SHORT PROBLEM: Can you write out every one of the rows below word for word, changing nothing in any line?
____ MATERIAL TO PROCESS
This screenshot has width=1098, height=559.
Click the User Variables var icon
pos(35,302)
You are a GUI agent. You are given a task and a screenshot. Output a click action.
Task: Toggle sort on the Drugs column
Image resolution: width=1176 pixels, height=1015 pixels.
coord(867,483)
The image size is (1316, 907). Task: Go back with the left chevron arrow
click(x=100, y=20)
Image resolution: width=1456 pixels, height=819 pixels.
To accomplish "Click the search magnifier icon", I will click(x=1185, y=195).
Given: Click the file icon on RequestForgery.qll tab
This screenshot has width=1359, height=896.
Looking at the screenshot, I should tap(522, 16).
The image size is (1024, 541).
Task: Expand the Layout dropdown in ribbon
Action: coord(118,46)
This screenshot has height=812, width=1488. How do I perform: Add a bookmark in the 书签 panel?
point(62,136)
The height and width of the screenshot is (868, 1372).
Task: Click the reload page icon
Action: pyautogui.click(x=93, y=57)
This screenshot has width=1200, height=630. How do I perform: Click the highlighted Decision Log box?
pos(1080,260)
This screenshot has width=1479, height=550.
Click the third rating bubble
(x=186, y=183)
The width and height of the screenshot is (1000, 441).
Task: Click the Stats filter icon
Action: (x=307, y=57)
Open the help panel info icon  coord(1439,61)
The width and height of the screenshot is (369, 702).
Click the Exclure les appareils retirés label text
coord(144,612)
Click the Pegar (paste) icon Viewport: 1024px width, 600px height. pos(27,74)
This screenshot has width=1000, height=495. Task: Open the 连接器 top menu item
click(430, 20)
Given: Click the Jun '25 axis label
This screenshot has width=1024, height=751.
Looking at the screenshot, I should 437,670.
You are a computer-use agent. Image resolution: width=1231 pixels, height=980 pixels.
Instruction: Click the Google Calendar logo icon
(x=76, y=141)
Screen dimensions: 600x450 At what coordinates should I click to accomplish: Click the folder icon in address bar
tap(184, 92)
________
FINISHED EXERCISE:
This screenshot has width=1098, height=559.
Click the User Variables var icon
pos(35,302)
You are a GUI agent. You are given a task and a screenshot. Output a click action.
Task: Toggle sort on the Drugs column
Image resolution: width=1176 pixels, height=1015 pixels.
coord(867,483)
The image size is (1316, 907). Task: Go back with the left chevron arrow
click(x=100, y=20)
Image resolution: width=1456 pixels, height=819 pixels.
To accomplish "Click the search magnifier icon", I will click(x=1185, y=195).
Given: Click the file icon on RequestForgery.qll tab
This screenshot has width=1359, height=896.
Looking at the screenshot, I should tap(522, 16).
The image size is (1024, 541).
Task: Expand the Layout dropdown in ribbon
Action: coord(118,46)
This screenshot has height=812, width=1488. How do I perform: Add a bookmark in the 书签 panel?
point(62,136)
The height and width of the screenshot is (868, 1372).
Task: Click the reload page icon
Action: pyautogui.click(x=93, y=57)
This screenshot has width=1200, height=630. How do I perform: Click the highlighted Decision Log box?
pos(1080,260)
This screenshot has width=1479, height=550.
Click the third rating bubble
(x=186, y=183)
The width and height of the screenshot is (1000, 441).
Task: Click the Stats filter icon
Action: (x=307, y=57)
Open the help panel info icon  coord(1439,61)
The width and height of the screenshot is (369, 702).
Click the Exclure les appareils retirés label text
coord(144,612)
Click the Pegar (paste) icon Viewport: 1024px width, 600px height. pos(27,74)
This screenshot has width=1000, height=495. Task: Open the 连接器 top menu item
click(430, 20)
Given: Click the Jun '25 axis label
This screenshot has width=1024, height=751.
Looking at the screenshot, I should 437,670.
You are a computer-use agent. Image resolution: width=1231 pixels, height=980 pixels.
Instruction: Click the Google Calendar logo icon
(x=76, y=141)
Screen dimensions: 600x450 At what coordinates should I click to accomplish: Click the folder icon in address bar
tap(184, 92)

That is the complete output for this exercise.